Cette génération a connu la crise depuis sa naissance (financière, écologique, politique) et la montée du terrorisme, ils prônent la tolérance entre les différentes cultures.

Leur manière de consommer est également différente : avant d’acheter, grâce encore au numérique, ils se renseignent sur la provenance du produit (qu’il soit alimentaire ou non), comparent, regardent les avis avant de faire un choix.

 

Que recherchent-ils ?

 Aujourd’hui, il ne suffit plus d’être une entreprise « connue » pour intéresser les Z.

Ils font très attention à l’image donnée par l’entreprise, ils n’ont plus envie d’intégrer une structure traditionnelle, bureaucratique. Ils sont toujours intéressés par la marque employeur mais ne sont pas pour autant prêts à aller n’importe où. Ils attachent beaucoup plus d’importance aux valeurs qu’à l’argent, avec une volonté d’équilibrer leur vie professionnelle et leur vie personnelle. L’accomplissement est une forte valeur pour le Z.

Ils sont très exigeants dans leur choix, ils veulent donner du sens à ce qu’ils font.

Aujourd’hui ce n’est plus l’entreprise qui propose un emploi mais c’est le salarié qui propose ses compétences. CDI ou pas, ces jeunes rêvent surtout de travailler autrement avec comme mot d’ordre : la liberté.

Plus libres dans leur manière de s’organiser et de travailler avec les autres : la majorité d’entre eux veulent que l’entreprise les laisse libres d’organiser comme ils l’entendent leurs horaires de travail, avec la mise en place du télétravail si l’activité de l’entreprise le permet. Un sur deux veut appliquer ses propres méthodes. Flexibilité et autonomie restent le Graal pour tous.

La notion de bonheur a également évolué avec l’arrivée des Z : pour les générations précédentes, le bonheur était un point d’arrivée, qui passait par le travail, or aujourd’hui le bonheur est un point de départ pour les Z. Cette génération ne vit pas pour travailler, elle vit pour donner du sens, alors que les générations précédentes travaillaient pour vivre.

 

Comment les entreprises vont devoir s’adapter si elles veulent fidéliser les Z ?

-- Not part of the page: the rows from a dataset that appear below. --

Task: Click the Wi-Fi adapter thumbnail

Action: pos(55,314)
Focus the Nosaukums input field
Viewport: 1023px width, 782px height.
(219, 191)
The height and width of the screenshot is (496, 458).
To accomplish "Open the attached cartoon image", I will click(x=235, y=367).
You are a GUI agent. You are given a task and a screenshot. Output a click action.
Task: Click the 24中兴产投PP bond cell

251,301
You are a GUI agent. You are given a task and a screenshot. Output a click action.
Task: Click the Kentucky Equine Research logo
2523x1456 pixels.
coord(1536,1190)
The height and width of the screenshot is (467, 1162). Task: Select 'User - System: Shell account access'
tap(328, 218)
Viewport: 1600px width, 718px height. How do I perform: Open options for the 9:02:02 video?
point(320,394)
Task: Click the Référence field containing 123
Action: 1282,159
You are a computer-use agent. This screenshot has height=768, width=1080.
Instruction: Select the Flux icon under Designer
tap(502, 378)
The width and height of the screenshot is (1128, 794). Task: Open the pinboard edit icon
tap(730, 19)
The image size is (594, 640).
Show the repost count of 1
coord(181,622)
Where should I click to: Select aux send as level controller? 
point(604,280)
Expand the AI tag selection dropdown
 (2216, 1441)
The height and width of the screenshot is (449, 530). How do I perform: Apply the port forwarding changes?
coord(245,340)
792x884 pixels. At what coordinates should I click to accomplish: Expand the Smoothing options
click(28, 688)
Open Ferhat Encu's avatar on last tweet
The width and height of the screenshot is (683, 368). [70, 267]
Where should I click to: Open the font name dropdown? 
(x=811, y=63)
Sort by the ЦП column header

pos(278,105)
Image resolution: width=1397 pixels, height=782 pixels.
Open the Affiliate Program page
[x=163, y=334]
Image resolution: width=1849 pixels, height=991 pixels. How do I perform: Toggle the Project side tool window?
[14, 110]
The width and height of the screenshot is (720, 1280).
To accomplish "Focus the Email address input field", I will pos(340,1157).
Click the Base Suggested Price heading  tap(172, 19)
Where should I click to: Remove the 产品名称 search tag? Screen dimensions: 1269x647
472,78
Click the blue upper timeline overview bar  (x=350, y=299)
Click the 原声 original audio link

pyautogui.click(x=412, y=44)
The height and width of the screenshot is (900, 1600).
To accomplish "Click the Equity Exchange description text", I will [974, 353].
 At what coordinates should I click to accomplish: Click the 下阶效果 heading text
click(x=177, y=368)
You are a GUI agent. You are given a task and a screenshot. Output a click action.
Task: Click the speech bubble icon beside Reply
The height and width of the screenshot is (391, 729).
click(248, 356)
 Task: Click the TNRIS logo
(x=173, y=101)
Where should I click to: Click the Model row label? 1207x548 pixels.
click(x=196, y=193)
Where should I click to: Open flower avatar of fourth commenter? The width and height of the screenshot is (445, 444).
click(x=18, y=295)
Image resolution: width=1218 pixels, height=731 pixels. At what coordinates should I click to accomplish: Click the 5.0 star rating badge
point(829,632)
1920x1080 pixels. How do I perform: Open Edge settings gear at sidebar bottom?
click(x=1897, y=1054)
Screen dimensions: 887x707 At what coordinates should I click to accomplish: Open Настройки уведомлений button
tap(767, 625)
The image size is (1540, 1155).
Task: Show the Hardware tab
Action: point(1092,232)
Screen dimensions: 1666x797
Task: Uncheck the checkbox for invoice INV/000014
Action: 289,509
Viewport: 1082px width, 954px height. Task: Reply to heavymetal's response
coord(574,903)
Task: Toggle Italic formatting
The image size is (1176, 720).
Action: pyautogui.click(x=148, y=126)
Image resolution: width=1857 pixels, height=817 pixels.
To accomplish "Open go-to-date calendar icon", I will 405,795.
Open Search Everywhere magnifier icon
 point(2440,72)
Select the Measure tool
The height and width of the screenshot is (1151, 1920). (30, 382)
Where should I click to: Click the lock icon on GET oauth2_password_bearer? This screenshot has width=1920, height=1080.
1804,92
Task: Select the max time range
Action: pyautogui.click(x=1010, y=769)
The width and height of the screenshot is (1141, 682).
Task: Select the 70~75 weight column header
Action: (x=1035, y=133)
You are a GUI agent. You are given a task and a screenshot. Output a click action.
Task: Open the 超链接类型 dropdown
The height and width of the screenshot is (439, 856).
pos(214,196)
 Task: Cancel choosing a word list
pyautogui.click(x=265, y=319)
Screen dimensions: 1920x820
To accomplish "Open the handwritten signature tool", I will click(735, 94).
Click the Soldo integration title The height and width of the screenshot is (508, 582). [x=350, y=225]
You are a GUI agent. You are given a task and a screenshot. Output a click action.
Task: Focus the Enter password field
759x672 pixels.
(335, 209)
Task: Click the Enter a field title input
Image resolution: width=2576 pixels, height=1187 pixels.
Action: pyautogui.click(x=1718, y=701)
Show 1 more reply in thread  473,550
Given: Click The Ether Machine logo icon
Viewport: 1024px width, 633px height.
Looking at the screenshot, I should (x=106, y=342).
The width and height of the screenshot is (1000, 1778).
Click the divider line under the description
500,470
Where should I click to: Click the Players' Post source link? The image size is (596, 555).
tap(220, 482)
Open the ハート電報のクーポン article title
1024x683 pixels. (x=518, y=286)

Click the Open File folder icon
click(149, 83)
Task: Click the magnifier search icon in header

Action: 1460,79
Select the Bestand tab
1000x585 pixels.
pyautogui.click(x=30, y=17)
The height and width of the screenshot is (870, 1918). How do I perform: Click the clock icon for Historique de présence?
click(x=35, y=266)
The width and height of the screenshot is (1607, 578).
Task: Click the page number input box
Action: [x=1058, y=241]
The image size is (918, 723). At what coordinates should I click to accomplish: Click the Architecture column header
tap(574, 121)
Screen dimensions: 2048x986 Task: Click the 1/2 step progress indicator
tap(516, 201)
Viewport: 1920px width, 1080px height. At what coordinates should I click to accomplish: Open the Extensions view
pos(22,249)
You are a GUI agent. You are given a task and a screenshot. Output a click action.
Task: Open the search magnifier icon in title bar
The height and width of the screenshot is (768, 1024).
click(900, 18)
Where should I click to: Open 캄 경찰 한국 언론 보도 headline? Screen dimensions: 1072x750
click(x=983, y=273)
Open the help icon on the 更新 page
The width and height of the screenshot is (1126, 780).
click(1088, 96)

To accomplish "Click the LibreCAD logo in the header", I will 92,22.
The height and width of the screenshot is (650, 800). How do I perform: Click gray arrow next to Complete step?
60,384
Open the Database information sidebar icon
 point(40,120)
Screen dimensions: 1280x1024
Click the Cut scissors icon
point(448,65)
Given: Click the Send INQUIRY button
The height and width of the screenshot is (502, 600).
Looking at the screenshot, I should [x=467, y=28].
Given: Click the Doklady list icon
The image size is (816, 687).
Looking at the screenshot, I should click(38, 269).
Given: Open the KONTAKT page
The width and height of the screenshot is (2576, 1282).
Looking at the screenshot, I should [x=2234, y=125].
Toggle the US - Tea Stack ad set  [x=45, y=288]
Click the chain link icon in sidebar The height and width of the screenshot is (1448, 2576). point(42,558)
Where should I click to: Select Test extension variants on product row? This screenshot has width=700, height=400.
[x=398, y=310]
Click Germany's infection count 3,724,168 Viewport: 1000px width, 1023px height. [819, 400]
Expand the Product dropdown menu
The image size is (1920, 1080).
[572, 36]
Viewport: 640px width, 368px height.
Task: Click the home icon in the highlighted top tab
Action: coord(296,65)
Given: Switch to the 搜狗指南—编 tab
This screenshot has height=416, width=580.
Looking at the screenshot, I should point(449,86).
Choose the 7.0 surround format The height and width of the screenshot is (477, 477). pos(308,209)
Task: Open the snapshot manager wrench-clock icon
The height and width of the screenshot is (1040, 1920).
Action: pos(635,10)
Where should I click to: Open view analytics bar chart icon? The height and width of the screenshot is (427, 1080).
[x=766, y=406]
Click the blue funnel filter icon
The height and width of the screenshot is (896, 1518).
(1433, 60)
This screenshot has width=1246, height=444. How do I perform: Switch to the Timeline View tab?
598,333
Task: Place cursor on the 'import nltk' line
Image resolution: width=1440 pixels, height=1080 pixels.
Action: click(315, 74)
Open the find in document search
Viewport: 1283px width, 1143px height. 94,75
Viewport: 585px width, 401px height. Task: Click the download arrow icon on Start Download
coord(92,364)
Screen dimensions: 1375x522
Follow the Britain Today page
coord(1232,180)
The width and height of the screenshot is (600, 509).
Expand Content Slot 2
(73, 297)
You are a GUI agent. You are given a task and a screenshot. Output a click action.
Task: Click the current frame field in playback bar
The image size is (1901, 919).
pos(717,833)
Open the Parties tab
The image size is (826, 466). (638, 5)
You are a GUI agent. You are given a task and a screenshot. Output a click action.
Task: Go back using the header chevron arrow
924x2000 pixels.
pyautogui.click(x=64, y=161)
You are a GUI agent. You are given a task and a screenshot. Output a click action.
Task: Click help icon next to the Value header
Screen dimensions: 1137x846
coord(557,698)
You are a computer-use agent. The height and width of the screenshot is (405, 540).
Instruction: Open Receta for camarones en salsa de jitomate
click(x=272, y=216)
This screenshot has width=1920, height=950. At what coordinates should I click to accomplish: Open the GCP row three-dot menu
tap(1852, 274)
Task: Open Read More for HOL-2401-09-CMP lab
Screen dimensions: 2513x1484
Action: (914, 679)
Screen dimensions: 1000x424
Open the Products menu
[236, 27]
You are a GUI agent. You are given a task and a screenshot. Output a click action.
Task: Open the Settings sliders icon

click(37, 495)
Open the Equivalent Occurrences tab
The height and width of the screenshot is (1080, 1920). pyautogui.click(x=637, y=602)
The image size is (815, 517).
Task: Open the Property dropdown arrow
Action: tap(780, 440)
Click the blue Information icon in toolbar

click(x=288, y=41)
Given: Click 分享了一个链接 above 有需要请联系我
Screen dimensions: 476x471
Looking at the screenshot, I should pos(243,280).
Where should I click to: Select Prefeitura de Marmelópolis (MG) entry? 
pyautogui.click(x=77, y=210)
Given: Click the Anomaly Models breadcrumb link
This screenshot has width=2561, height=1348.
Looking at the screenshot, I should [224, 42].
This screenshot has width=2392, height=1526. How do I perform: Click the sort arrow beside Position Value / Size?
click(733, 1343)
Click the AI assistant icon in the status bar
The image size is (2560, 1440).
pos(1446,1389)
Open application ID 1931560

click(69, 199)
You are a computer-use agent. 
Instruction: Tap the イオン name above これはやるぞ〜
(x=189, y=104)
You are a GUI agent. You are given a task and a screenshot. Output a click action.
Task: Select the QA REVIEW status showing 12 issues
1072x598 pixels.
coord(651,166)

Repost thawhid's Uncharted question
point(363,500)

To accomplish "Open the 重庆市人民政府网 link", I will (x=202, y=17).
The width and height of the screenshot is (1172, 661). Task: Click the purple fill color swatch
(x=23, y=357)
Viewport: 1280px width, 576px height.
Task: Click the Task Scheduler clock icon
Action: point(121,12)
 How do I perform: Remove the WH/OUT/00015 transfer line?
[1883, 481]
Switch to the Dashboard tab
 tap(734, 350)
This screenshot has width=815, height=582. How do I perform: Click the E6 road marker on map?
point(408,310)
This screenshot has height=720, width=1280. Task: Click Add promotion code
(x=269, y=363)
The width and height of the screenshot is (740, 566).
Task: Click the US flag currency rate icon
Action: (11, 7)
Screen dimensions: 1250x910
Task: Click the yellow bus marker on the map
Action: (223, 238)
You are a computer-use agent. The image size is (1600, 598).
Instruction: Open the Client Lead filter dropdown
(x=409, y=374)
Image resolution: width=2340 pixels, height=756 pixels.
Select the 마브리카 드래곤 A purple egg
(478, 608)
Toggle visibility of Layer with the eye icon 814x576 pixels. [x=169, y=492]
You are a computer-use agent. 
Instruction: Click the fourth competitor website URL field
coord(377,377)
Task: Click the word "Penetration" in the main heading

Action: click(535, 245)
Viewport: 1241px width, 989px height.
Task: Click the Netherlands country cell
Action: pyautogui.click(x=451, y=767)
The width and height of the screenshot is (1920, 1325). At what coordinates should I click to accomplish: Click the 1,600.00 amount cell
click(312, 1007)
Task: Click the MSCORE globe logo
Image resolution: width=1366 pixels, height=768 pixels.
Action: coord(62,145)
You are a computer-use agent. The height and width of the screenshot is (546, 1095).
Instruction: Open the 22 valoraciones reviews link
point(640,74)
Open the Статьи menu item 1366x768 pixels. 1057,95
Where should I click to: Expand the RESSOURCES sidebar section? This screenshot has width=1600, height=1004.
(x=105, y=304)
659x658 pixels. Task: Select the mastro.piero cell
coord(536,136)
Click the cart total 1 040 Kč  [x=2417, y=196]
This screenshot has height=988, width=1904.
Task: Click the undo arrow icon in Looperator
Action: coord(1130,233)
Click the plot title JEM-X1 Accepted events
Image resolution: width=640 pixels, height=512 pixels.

 Il y a quelques années, les entreprises ont commencé à se transformer avec la génération Y mais aujourd’hui avec les Z l’un de leur objectif est de fidéliser cette nouvelle génération de zappeurs.

Les entreprises devront alors les challenger, leur proposer des missions intéressantes afin de fuir la routine qu’ils détestent.

Les Z accordent beaucoup plus d’importance à leur équipe, recherchent une bonne ambiance de travail entre collaborateurs car l’entreprise devient un lieu de vie où ces jeunes voudront construire un rapport affectif en partageant des valeurs.

Les entreprises vont devoir se poser les bonnes questions afin d’attirer cette nouvelle génération, comme par exemple proposer des locaux agréables, des lieux où les salariés pourront facilement se retrouver pour échanger, organiser régulièrement des Team building afin de renforcer la cohésion d’équipe, et essayer de faire travailler ensemble de manière collaborative plusieurs générations au sein d’une même entreprise.

Attention toutefois à ne pas seulement mettre l’accent sur le bien-être au travail, expression très à la mode depuis quelques temps, qui veut tout et ne rien dire : certes les jeunes attachent beaucoup d’importance à leur qualité de vie en entreprise mais cela ne fait pas tout, il faut également proposer des postes intéressants.

Pour conclure :

La génération Y avait apporté les débuts de cette nécessité de changement, la Génération Z, l’exige et encourage les entreprises à repenser différemment la façon dont on approche le salarié.

Les entreprises sont obligées aujourd’hui de comprendre les caractéristiques de la génération Z afin de choisir entre faire évoluer leur modèle en s’adaptant aux attentes de la jeune génération pour les attirer et les fidéliser, ou décider de conserver leurs pratiques tout en intégrant dans leur business plan un taux plus élevé de turn over, compensé par l’expertise des générations précédentes.